Thanks to the expectations placed on us by toxic masculinity, I’m supposed to be embarrassed that anything could make me cry in public. As a man, I’m supposed to eschew sentimentality and embrace the culture of lager, tits, football and banter and absolutely positively no crying.
No one told my tear ducts that.
I’ve always been quick to cry, especially when angry or frustrated. I’m very easily emotionally manipulated, you see, and I wear my heart on my sleeve. If something upsets me, you’ll know it pretty quickly. And what better to push all my emotion-buttons than a movie?
I’ve sat in cinemas fairly often with tears streaming down my cheeks. A noble sacrifice, a pitiful death, even occasionally a happy ending – all can leave me with a lump in my throat. So finding one to single out for any meaningful reason proved quite difficult.
Tonks to the rescue, thankfully – she reminded me of The Fault in Our Stars and why there’s really no other film I could choose for this post. It leaves all the others standing.
That’s not because it’s an especially good piece of cinema – it’s a decent film, entertaining and funny where it needs to be, tragic and moving where appropriate. It was a good adaptation in that it was true to the spirit of the source material if not necessary the letter. As you may know, it’s an adaptation of the book of the same name, written by internet celebrity and YA fiction juggernaut John Green. Though not an uncontroversial figure, John Green’s books have touched the hearts and minds of thousands of young readers, and his YouTube videos are as entertaining as they are educational. The main criticism levelled at his work (aside from an over-dependence on the Manic Pixie Dream Girl trope) is that his teenage protagonists don’t sound like teenagers; they’re all precocious and pretentious spouters of cod-philosophy with weird diction. I can’t criticise that too loudly – they sound very much like I did when I was a pretentious self-absorbed teenager who used to read the dictionary for fun, so who am I to judge?

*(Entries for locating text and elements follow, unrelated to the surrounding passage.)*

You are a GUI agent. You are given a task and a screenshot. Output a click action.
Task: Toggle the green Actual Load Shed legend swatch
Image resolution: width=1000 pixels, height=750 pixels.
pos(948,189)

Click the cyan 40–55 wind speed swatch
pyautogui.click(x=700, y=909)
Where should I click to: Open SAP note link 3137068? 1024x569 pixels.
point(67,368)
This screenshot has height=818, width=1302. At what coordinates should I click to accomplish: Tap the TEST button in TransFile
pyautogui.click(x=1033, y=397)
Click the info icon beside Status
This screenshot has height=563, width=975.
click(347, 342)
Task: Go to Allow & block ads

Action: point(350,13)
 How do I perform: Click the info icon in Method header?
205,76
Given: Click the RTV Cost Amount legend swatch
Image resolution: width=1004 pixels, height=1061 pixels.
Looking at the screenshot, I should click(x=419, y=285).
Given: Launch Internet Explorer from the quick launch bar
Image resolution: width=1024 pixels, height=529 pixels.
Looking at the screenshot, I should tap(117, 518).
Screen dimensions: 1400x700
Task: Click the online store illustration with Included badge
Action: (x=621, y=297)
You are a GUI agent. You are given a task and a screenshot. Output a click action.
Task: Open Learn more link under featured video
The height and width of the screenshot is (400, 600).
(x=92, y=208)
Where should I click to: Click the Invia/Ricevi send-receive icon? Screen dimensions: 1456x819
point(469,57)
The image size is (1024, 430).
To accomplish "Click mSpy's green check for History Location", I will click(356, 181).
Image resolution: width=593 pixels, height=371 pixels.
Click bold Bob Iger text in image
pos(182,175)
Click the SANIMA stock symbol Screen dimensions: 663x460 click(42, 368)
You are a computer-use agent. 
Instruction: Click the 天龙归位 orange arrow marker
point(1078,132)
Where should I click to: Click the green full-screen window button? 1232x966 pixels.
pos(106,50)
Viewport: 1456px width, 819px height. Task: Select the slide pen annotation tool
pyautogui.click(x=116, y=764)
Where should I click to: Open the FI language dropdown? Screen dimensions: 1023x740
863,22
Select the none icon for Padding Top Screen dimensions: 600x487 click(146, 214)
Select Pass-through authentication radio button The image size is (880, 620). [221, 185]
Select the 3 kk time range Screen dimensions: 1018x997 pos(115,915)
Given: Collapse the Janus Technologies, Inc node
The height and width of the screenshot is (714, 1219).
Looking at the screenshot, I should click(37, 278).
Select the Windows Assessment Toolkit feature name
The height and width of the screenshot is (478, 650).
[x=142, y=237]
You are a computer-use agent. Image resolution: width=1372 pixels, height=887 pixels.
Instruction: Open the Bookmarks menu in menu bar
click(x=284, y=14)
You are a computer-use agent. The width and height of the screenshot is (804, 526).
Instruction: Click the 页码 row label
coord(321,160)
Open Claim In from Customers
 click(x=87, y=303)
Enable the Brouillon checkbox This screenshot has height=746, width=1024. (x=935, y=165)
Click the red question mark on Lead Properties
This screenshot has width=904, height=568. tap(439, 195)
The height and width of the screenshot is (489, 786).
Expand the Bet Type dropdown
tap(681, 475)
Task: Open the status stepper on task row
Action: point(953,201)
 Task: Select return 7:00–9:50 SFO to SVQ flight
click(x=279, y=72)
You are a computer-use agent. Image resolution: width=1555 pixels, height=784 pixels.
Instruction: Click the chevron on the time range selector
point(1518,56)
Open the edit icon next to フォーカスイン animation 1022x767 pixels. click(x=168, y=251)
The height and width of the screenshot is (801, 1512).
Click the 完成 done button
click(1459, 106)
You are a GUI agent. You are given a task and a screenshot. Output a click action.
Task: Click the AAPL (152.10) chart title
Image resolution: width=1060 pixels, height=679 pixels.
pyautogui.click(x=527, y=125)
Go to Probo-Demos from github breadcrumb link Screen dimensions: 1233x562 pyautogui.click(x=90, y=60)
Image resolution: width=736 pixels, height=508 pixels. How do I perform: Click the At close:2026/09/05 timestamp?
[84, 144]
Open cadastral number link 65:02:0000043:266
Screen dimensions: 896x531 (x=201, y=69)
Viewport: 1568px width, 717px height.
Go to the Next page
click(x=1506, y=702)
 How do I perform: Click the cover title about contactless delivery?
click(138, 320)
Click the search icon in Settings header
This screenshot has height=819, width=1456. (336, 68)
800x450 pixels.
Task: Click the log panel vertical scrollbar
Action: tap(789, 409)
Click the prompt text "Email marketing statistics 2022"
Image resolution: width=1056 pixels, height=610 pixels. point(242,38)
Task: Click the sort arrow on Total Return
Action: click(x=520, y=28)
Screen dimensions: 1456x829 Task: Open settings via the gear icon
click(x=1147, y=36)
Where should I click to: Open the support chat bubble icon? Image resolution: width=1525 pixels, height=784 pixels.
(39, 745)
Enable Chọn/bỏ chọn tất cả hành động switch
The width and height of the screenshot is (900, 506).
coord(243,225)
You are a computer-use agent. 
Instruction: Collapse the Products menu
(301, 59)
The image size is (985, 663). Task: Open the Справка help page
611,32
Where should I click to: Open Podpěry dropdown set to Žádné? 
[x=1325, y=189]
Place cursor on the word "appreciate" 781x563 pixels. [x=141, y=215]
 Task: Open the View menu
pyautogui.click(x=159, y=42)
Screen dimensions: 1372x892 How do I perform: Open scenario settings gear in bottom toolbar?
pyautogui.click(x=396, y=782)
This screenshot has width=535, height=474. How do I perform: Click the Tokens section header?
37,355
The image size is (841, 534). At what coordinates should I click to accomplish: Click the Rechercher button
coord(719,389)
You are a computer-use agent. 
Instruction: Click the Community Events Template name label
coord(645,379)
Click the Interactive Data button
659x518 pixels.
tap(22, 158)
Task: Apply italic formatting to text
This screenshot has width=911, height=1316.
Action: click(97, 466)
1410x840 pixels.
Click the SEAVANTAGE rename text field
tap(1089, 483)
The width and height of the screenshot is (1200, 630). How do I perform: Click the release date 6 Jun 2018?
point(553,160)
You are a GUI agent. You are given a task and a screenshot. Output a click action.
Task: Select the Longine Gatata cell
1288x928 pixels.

The premise of TFIOS is simple – a teenage girl with terminal cancer falls in love with a teenage boy in remission. Highs and lows, laughter and tears, the tragedy of how life can be cut short all too soon. It’s marketed at teen girls, and when I saw it in the cinema the audience was composed almost entirely of that demographic. The only exceptions? Me, Tonks and someone’s mother who sat next to me. Everyone else was under 20. That was an odd enough experience, because usually when I see a film the audience is relatively diverse.
What made it a memorable experience was that when the credits rolled, cliché though it is, there was not a dry eye in the house. Every single person in the room was weeping. The air was charged with emotion, and it was so weird. A whole room of people, united in an emotional outpouring because of images projected onto a screen.
Of course for some of us the film hit home for very personal reasons. My friend Jamibu died of cancer in 2012 at the tender age of too damned young. As you can imagine, after losing a friend to cancer the subject tends to get a bit touchy, you know? I still miss him, and wonder what he’d make of things like Peter Capaldi’s take on The Doctor, and how things have developed on Game of Thrones.
Life is short, and sometimes it’s good to be reminded of that. Take advantage of the good things in life while you still can.
Go watch a movie that makes you feel something, anything.